** TASK GOAL **
Copy the lines from the one containing "Image resolution: width=1038" to the one containing "Looking at the", inclusive, exactly as they appear in the records.

** RECORDS SHOWN **

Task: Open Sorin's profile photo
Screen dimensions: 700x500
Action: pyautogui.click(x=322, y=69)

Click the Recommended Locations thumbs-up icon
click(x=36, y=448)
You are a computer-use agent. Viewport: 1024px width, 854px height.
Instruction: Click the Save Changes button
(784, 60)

--

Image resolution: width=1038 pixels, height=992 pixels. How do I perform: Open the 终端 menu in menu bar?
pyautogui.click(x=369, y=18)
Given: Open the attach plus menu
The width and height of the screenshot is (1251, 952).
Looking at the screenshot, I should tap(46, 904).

** OUTPUT OF THE EXERCISE **
Image resolution: width=1038 pixels, height=992 pixels. How do I perform: Open the 终端 menu in menu bar?
pyautogui.click(x=369, y=18)
Given: Open the attach plus menu
The width and height of the screenshot is (1251, 952).
Looking at the screenshot, I should tap(46, 904).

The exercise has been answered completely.